Aun así, algún que otro adolescente despistado aterrizó por el lugar de la convocatoria con su máscara y su cola de zorro o de gato, circunstancia que aprovecharon los miembros de esa otra subcultura urbana conocida como la jauría humana para ensañarse con ellos, hostigándolos y grabándolos con sus teléfonos móviles. Así que, a lo mejor, hay más gente que se identifica a nivel espiritual con las bestias y los animales salvajes de lo que parecía inicialmente.

Supongo que, como dice Edith Bruck, deportada a Auschwitz con trece años y superviviente del Holocausto, el mal está dentro de nosotros. Sólo hace falta que surja la oportunidad para que se manifieste.

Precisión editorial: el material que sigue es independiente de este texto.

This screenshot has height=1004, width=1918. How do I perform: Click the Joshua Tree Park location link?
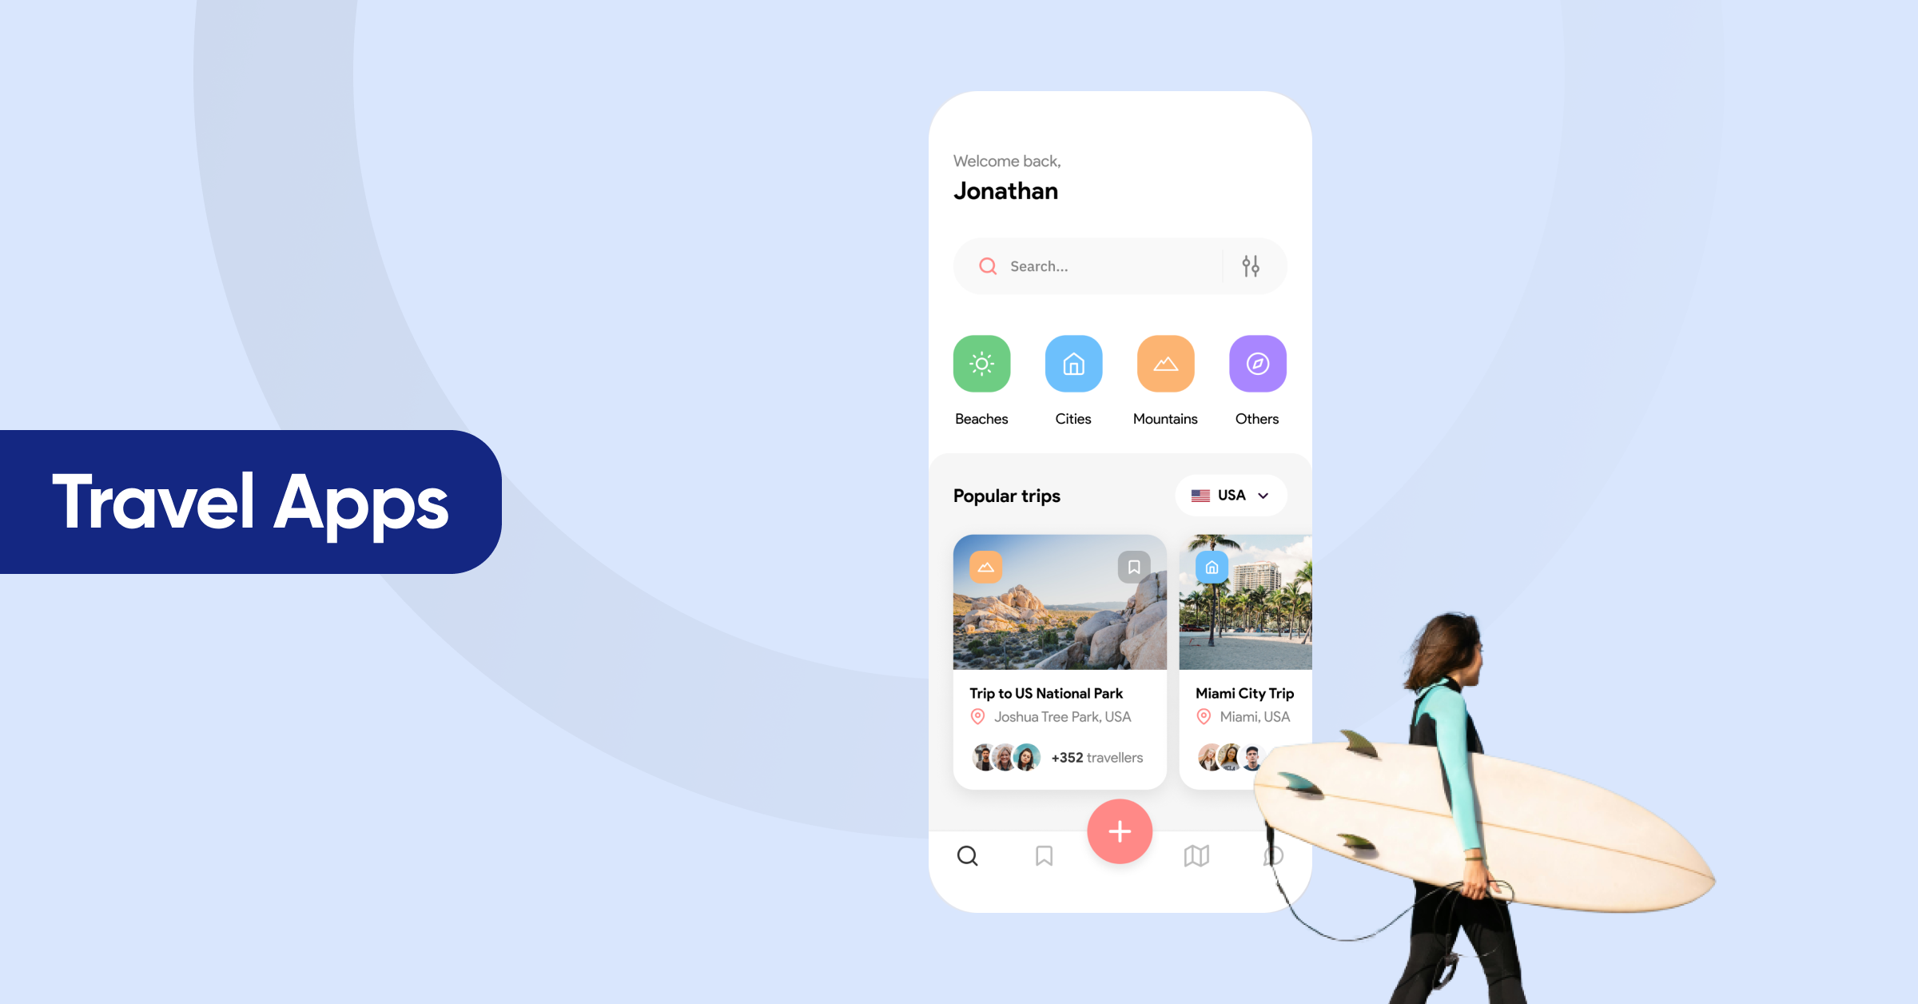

En el patio de los colegios, en los institutos, en las empresas, en los partidos políticos, en las redes sociales, todos los días alguien es hostigado por alguno o algunos de estos sujetos, que se aprovechan de su superioridad numérica o jerárquica para burlarse, menospreciar, humillar o someter a otros. No hace falta ser peligroso o potencialmente dañino, basta con ser diferente, raro, una nota disonante, un verso libre, para ser merecedor del mayor de los desprecios. Luego ya decidiremos porque el que es diferente o piensa diferente es peligroso y hay que considerarlo un enemigo, combatirlo, apartarlo, deportarlo, darle de hostias.

El mundo en el que vivimos parece haberse transformado en el patio de un instituto, en el que el matón de turno se pasea pavoneándose delante de sus acólitos. Sólo hay que leer los mensajes y lisonjas del Secretario General de la OTAN, Mark Rutte, dirigidos al presidente de los Estados Unidos. O, más recientemente, la alocución de la Presidenta de la Comunidad de Madrid en Mar-a-Lago, lugar de residencia del mandatario norteamericano, calificando a Estados Unidos como «el principal faro del mundo libre» y anunciando su intención de hacerle entrega de la Medalla Internacional, para la que habrá que construir otra vitrina en el despacho oval, junto con la del Nobel de la Paz.

Nadie quiere ser señalado por los matones del barrio, es preferible pasar desapercibido y que no se fijen en uno. Pero hay todavía una manera mejor de sobrevivir, y consiste en colocarse al lado del más fuerte. Además, si se juegan bien las cartas, también se puede sacar tajada. A los demás les puede producir bochorno, pero conviene disimular los aspavientos si uno no quiere verse señalado. Sumisión y acatamiento de las consignas del líder son el primer paso imprescindible para sobrevivir, pero si quieres algo más, mejor pagar a lo grande y ensalzar las consignas del jefe, corear sus soflamas y patear a los que no se inclinen a su paso. Y si alguien se atreve a no bajar la cabeza, a enarbolar otra bandera o a patrocinar otro modelo, ya sea de convivencia, de comportamiento o de discurso, aunque sea disfrazándose de gato, entonces no hay que tener piedad. Para que cunda el ejemplo y todo el mundo sepa a que atenerse. La insolencia se va a pagar muy cara en el futuro, pero la única respuesta digna a las amenazas de ese atajo de rufianes y también a esa mayoría sumisa es, precisamente, la de los insolentes, los cambiapieles, la de aquellos que se atreven a cantar en otra lengua, a mirar lejos, a atisbar el futuro desde las alturas, de los que se niegan a arrastrarse a los pies de los iracundos y de los maltratadores.